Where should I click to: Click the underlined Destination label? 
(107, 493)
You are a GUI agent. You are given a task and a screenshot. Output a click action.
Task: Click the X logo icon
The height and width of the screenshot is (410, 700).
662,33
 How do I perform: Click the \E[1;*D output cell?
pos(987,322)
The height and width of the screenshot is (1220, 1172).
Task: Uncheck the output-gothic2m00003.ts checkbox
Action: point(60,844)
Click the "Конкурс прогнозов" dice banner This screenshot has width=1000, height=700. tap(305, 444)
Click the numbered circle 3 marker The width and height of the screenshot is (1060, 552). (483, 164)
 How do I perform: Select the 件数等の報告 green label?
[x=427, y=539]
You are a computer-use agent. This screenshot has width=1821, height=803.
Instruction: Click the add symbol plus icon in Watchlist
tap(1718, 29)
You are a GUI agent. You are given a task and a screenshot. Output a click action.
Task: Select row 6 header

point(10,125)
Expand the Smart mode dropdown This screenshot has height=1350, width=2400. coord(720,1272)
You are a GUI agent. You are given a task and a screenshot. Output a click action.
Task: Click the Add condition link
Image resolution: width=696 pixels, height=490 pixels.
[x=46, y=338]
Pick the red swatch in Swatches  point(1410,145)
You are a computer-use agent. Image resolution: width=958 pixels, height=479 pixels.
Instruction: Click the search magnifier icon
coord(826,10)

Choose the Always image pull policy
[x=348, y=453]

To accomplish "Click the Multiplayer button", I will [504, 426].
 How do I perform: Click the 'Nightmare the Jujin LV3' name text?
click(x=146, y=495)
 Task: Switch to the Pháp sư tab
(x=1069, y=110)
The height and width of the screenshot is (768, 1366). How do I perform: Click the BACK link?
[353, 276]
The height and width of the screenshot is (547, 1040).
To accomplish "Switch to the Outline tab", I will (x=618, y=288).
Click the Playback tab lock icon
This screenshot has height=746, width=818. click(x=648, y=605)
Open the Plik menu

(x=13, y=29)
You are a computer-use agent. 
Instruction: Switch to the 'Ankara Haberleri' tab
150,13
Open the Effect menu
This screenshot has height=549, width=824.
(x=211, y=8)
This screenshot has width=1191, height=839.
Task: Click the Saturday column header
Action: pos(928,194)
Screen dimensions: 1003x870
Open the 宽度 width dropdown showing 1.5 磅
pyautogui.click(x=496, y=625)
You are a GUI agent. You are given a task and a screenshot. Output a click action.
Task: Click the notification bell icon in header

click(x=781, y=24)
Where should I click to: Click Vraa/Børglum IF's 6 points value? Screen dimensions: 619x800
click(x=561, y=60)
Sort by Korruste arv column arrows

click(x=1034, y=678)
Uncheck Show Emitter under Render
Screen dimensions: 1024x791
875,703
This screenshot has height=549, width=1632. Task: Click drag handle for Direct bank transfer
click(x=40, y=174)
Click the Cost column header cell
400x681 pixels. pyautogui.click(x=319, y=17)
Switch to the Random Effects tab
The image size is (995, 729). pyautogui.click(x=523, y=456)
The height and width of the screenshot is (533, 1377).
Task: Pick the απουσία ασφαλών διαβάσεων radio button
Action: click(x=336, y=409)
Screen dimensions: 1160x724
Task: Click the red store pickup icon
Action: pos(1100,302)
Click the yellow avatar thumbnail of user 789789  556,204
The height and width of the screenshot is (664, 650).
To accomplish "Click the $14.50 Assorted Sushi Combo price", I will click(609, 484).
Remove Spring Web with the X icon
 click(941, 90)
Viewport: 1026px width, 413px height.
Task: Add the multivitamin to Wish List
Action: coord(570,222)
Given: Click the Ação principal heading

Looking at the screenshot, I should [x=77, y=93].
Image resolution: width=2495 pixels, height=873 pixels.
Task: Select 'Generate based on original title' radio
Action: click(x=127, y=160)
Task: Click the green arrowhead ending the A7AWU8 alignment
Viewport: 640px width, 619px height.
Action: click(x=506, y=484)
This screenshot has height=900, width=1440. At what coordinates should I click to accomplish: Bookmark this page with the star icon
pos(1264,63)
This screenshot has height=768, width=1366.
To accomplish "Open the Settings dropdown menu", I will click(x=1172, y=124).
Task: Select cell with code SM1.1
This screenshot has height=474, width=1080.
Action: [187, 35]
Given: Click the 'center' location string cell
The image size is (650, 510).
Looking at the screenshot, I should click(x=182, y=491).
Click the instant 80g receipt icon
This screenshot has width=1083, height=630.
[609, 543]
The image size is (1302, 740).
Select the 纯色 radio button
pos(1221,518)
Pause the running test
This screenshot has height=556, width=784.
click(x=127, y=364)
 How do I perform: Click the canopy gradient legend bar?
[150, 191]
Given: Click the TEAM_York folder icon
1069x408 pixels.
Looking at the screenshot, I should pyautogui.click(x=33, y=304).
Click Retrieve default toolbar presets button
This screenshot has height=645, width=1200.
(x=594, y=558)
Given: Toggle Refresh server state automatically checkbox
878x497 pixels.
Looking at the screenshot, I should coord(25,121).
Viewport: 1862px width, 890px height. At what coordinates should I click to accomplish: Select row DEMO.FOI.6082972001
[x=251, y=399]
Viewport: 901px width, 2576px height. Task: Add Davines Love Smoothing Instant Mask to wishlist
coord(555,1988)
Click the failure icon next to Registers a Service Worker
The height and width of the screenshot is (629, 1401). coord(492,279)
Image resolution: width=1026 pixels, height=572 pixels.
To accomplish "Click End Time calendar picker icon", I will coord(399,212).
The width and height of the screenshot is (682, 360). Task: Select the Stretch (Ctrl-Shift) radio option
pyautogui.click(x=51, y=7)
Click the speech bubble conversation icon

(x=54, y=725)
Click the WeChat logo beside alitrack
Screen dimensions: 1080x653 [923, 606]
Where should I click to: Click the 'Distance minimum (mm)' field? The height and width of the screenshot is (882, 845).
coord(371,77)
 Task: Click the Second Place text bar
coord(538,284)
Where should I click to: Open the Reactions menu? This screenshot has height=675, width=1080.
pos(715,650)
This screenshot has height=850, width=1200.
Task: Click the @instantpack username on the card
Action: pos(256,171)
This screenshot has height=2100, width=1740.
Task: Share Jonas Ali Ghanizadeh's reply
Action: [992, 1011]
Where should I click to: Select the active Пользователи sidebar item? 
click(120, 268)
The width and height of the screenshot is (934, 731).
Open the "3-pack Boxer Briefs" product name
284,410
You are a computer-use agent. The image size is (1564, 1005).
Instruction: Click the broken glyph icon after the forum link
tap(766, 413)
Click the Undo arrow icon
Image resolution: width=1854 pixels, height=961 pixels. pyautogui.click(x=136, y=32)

○ ○ ○ ○ ○

What to work on:
A copy of each line above that holds the word "computer" is the expected answer.

Response area:
You are a computer-use agent. This screenshot has width=1821, height=803.
You are a computer-use agent. Image resolution: width=958 pixels, height=479 pixels.
You are a computer-use agent. 
You are a computer-use agent. The image size is (1564, 1005).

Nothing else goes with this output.